* Input for this task *
□ □ □ □ □ □ □

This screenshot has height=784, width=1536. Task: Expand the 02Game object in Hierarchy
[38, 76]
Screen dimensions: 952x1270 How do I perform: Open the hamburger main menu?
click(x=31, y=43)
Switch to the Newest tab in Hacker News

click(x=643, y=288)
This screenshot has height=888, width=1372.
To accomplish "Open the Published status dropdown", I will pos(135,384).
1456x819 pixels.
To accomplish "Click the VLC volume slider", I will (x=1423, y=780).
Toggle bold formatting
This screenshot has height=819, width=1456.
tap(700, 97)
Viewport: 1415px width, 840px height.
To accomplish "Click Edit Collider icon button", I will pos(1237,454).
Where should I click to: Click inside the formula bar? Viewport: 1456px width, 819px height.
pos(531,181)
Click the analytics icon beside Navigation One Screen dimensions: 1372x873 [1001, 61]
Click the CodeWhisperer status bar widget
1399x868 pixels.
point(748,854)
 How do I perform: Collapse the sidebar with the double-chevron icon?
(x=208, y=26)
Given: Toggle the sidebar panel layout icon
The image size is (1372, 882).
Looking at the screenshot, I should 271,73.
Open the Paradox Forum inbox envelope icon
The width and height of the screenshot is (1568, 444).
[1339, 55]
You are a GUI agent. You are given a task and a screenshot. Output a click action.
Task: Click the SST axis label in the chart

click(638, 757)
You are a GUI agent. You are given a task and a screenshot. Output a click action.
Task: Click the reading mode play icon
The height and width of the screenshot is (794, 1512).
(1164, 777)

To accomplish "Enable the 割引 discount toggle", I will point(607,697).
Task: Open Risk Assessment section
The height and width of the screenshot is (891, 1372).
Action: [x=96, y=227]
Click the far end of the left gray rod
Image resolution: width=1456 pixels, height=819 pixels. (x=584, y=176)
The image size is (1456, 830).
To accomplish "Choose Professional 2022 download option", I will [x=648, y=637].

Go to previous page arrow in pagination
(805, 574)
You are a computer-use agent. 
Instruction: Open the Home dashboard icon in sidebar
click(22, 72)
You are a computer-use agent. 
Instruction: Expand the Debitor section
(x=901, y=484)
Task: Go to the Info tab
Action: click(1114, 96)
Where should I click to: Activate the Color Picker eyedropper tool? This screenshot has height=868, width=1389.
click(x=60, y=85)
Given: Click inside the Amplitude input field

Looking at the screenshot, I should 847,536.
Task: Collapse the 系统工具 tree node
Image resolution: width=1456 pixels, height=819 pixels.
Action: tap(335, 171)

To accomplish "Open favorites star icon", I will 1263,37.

□ □ □ □ □ □ □

* What is needed *
Each line holding "will" in the records should be copied out.

* Solved problem *
To accomplish "Open the Published status dropdown", I will pos(135,384).
To accomplish "Click the VLC volume slider", I will (x=1423, y=780).
To accomplish "Click Edit Collider icon button", I will pos(1237,454).
To accomplish "Enable the 割引 discount toggle", I will point(607,697).
To accomplish "Choose Professional 2022 download option", I will [x=648, y=637].
To accomplish "Open favorites star icon", I will 1263,37.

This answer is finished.